Figure 1Effects of topical simvastatin on wound closure and histologic score in db/db mice. A: Representative macroscopic views of wounds after different treatments and periods. Scale bar = 2 mm. Arrows indicate the epithelialized range. B: Wound closure was measured on days 4, 7, and 14. *P < 0.05, **P < 0.001 versus vehicle (n = 5 in each group). C: Histologic scores for days 4, 7, and 14, quantified as described in Materials and Methods. Higher histologic scores indicate a greater extent of wound healing. *P < 0.05 versus vehicle (n = 5 in each group).

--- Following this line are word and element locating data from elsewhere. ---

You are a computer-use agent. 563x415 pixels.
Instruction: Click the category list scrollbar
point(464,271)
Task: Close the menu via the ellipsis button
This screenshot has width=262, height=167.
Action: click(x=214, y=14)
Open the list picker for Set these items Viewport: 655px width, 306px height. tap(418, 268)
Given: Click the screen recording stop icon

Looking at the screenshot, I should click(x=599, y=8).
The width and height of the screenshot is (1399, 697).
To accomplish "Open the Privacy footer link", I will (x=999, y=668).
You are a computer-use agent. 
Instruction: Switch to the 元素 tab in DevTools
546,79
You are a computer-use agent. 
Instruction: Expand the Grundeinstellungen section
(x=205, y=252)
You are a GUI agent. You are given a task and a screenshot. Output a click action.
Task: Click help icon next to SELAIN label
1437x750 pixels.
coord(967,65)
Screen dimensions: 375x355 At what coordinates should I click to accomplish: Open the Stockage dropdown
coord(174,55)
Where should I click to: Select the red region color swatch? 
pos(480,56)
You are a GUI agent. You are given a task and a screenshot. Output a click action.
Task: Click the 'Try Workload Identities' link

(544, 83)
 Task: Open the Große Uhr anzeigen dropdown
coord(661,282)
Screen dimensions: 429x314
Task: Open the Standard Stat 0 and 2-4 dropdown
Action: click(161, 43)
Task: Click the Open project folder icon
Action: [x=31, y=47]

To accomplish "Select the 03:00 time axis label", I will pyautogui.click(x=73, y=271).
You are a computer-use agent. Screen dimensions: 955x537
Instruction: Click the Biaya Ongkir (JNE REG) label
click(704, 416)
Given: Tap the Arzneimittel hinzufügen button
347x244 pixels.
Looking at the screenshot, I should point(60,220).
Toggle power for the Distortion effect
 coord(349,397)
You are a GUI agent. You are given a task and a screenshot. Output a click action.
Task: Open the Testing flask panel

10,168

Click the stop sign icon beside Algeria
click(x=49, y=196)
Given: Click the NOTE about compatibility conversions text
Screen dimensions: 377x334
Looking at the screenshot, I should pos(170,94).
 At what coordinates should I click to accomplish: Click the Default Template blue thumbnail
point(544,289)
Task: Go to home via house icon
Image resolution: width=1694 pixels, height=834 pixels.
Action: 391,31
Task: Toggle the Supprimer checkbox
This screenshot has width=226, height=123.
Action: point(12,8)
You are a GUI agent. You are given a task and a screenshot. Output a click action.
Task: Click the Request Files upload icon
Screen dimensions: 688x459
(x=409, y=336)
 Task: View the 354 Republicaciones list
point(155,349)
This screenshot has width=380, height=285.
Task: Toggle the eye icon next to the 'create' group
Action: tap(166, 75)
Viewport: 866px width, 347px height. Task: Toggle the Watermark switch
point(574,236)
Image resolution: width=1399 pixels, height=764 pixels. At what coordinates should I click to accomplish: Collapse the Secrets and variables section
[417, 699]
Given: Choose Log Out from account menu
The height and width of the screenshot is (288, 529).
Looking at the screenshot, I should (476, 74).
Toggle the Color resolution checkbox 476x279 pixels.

Simvastatin Promotes Both Angiogenesis and Lymphangiogenesis
Wound angiogenesis was analyzed by immunostaining of an endothelial cell–specific marker, CD31, in 10-μm frozen sections to visualize neovascularization. Figure 2A shows neovascularization at the margin in simvastatin- or vehicle-treated wounds in diabetic mice on day 14. A few small vessels were seen at the wound margin in the vehicle-treated group, whereas large numbers of vessels were growing toward the center of the wound in the simvastatin group. Simvastatin significantly enhanced wound vascularity based on image analysis of the percentage of the fluorescent area (9.29% ± 1.29% versus 3.25% ± 1.33%; P < 0.001)(Figure 2B). Wound lymphangiogenesis was analyzed by immunostaining of a LEC-specific marker, LYVE-1, in 10-μm frozen sections. Figure 3A shows new lymphatic vessels at the margin of simvastatin- or vehicle-treated wounds in diabetic mice on day 14. Wound lymphatic vascularity was significantly enhanced by simvastatin (percentage of fluorescent area: 1.72% ± 0.460% versus 0.395% ± 0.260%; P < 0.001) (Figure 3B). New vessels and lymphatics in granulation tissue in both groups were not covered with α-smooth muscle actin–positive mural cells (see Supplemental Figure S1 at http://ajp.amjpathol.org).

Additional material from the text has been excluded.